(Task to carry out) Rewrite everything from the line containing "The height and width of the screenshot is (456, 1210)." down to the end of the items, substituting "side panel" for "sidebar" and leaving all else unchanged.

Entries for locating text and elements:

◇ ◇ ◇ ◇ ◇

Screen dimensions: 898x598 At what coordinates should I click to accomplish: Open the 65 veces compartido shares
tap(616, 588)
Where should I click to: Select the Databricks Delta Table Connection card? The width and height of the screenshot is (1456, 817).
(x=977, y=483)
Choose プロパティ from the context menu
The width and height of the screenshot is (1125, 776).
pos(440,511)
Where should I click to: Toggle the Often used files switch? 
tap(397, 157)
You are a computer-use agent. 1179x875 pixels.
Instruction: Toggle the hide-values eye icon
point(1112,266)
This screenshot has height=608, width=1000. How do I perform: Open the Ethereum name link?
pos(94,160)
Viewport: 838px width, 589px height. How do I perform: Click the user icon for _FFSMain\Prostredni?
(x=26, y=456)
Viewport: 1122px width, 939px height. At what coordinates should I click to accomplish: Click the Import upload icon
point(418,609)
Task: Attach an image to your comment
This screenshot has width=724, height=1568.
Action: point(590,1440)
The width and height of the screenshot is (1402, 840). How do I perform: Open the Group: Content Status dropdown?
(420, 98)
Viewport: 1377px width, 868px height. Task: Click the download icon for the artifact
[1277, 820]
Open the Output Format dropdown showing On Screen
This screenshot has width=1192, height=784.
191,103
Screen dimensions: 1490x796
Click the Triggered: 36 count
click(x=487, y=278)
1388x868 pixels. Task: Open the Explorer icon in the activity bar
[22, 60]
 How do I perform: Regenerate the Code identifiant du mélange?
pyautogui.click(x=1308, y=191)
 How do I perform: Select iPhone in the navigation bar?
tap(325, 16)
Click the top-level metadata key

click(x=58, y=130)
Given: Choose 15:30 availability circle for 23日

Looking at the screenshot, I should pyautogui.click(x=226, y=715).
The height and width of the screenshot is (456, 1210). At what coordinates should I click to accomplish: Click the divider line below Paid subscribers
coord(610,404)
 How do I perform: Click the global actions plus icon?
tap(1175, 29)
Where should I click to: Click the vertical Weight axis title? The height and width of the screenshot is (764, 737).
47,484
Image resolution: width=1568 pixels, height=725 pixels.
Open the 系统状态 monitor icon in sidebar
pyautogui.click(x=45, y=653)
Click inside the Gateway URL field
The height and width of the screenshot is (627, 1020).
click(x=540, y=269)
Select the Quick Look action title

◇ ◇ ◇ ◇ ◇

(Response to the task)
The height and width of the screenshot is (456, 1210). At what coordinates should I click to accomplish: Click the divider line below Paid subscribers
coord(610,404)
 How do I perform: Click the global actions plus icon?
tap(1175, 29)
Where should I click to: Click the vertical Weight axis title? The height and width of the screenshot is (764, 737).
47,484
Image resolution: width=1568 pixels, height=725 pixels.
Open the 系统状态 monitor icon in side panel
pyautogui.click(x=45, y=653)
Click inside the Gateway URL field
The height and width of the screenshot is (627, 1020).
click(x=540, y=269)
Select the Quick Look action title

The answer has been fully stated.